List each line of the material that contains the string "height", treating uppercase and lowercase letters as different.

#### Data provided

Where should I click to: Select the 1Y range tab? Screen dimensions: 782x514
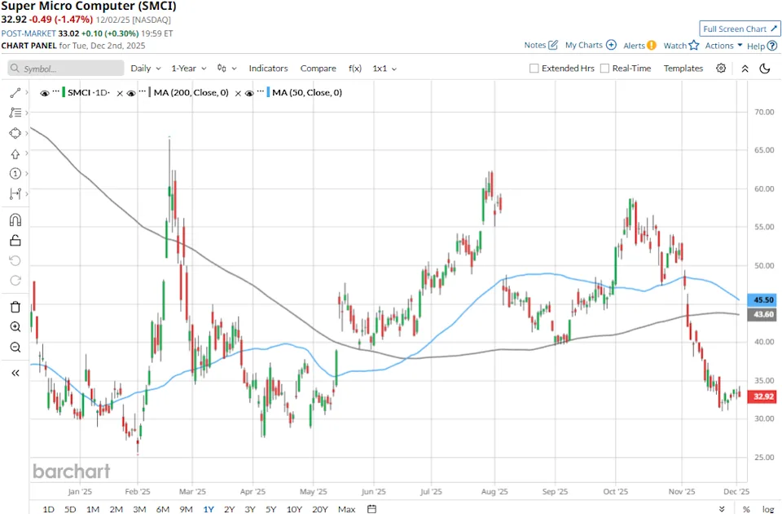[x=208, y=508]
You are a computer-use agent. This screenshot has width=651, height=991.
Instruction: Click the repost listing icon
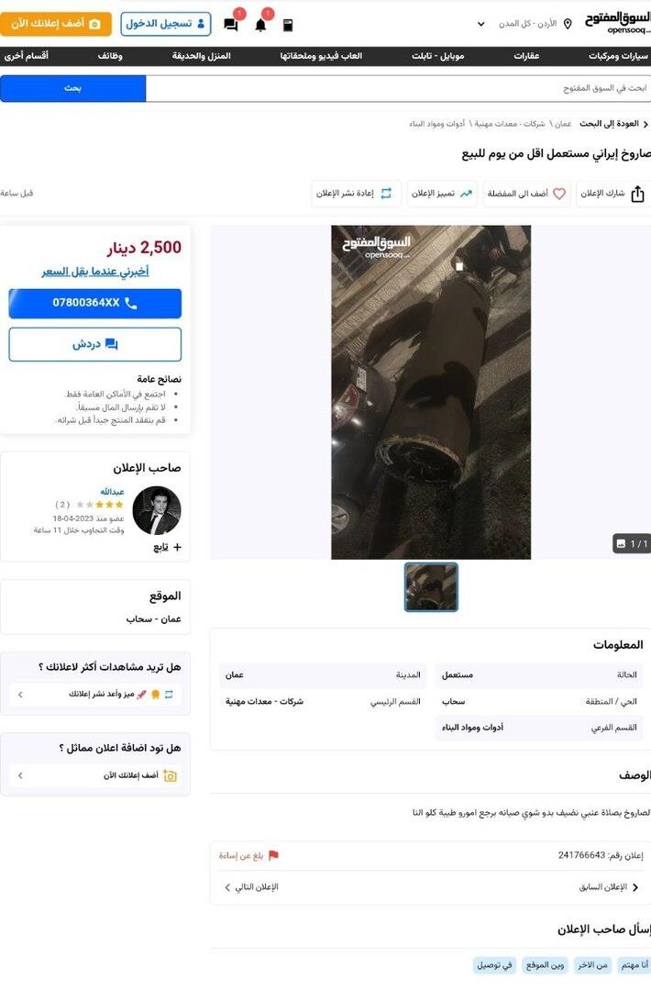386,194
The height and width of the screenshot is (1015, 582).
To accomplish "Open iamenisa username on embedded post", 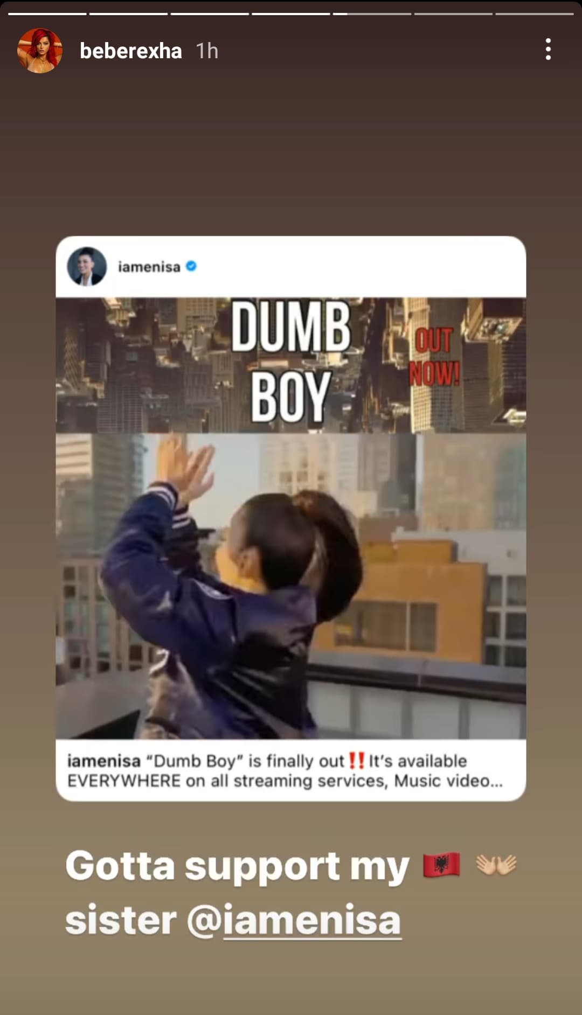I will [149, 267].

########

## Finished exercise
You are a computer-use agent. This screenshot has width=651, height=991.
The height and width of the screenshot is (1015, 582).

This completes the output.